◆ WHAT NEEDS TO BE DONE
Begin with the first line of the entries below. Copy each line exactly, stopping after the one that contains "Sports Betting Rules (494, 2281)".

[[ GIVEN ENTRIES open ]]

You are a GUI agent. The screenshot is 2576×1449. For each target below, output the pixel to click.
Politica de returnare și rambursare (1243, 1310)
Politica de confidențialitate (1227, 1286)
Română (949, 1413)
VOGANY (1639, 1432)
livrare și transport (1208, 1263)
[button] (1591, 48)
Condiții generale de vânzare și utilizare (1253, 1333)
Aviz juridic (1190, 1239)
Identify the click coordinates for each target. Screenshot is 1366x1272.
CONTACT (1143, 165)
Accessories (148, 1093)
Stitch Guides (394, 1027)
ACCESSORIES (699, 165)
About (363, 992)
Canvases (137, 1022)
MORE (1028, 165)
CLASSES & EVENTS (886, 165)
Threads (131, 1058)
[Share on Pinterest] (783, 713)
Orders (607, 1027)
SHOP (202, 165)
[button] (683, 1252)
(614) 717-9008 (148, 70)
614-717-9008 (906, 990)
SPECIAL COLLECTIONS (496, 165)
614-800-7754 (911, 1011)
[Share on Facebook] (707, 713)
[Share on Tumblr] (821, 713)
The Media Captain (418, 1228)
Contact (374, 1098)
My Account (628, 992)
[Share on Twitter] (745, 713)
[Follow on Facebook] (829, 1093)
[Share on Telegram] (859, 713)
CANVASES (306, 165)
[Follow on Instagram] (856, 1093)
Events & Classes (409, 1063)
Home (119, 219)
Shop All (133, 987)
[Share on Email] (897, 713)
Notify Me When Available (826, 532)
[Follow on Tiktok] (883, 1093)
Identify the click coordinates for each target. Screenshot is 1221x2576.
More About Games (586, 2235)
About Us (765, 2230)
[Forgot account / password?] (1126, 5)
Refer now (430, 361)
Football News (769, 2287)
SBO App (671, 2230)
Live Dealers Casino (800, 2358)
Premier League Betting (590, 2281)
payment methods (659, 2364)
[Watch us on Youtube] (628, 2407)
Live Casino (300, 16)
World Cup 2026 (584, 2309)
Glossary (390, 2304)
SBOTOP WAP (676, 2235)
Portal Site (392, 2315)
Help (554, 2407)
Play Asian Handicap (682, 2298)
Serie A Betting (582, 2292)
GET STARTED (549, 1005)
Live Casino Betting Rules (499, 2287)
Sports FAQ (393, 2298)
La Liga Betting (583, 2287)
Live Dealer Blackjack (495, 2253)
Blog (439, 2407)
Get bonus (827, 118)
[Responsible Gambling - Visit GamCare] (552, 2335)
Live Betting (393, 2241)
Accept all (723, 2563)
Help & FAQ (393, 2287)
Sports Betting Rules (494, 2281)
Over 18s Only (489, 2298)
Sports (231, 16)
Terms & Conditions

[[ GIVEN ENTRIES closed ]]

◆ EXERCISE SOLUTION
You are a GUI agent. The screenshot is 2576×1449. For each target below, output the pixel to click.
Politica de returnare și rambursare (1243, 1310)
Politica de confidențialitate (1227, 1286)
Română (949, 1413)
VOGANY (1639, 1432)
livrare și transport (1208, 1263)
[button] (1591, 48)
Condiții generale de vânzare și utilizare (1253, 1333)
Aviz juridic (1190, 1239)
Identify the click coordinates for each target. Screenshot is 1366x1272.
CONTACT (1143, 165)
Accessories (148, 1093)
Stitch Guides (394, 1027)
ACCESSORIES (699, 165)
About (363, 992)
Canvases (137, 1022)
MORE (1028, 165)
CLASSES & EVENTS (886, 165)
Threads (131, 1058)
[Share on Pinterest] (783, 713)
Orders (607, 1027)
SHOP (202, 165)
[button] (683, 1252)
(614) 717-9008 (148, 70)
614-717-9008 (906, 990)
SPECIAL COLLECTIONS (496, 165)
614-800-7754 (911, 1011)
[Share on Facebook] (707, 713)
[Share on Tumblr] (821, 713)
The Media Captain (418, 1228)
Contact (374, 1098)
My Account (628, 992)
[Share on Twitter] (745, 713)
[Follow on Facebook] (829, 1093)
[Share on Telegram] (859, 713)
CANVASES (306, 165)
[Follow on Instagram] (856, 1093)
Events & Classes (409, 1063)
Home (119, 219)
Shop All (133, 987)
[Share on Email] (897, 713)
Notify Me When Available (826, 532)
[Follow on Tiktok] (883, 1093)
Identify the click coordinates for each target. Screenshot is 1221x2576.
More About Games (586, 2235)
About Us (765, 2230)
[Forgot account / password?] (1126, 5)
Refer now (430, 361)
Football News (769, 2287)
SBO App (671, 2230)
Live Dealers Casino (800, 2358)
Premier League Betting (590, 2281)
payment methods (659, 2364)
[Watch us on Youtube] (628, 2407)
Live Casino (300, 16)
World Cup 2026 (584, 2309)
Glossary (390, 2304)
SBOTOP WAP (676, 2235)
Portal Site (392, 2315)
Help (554, 2407)
Play Asian Handicap (682, 2298)
Serie A Betting (582, 2292)
GET STARTED (549, 1005)
Live Casino Betting Rules (499, 2287)
Sports FAQ (393, 2298)
La Liga Betting (583, 2287)
Live Dealer Blackjack (495, 2253)
Blog (439, 2407)
Get bonus (827, 118)
[Responsible Gambling - Visit GamCare] (552, 2335)
Live Betting (393, 2241)
Accept all (723, 2563)
Help & FAQ (393, 2287)
Sports Betting Rules (494, 2281)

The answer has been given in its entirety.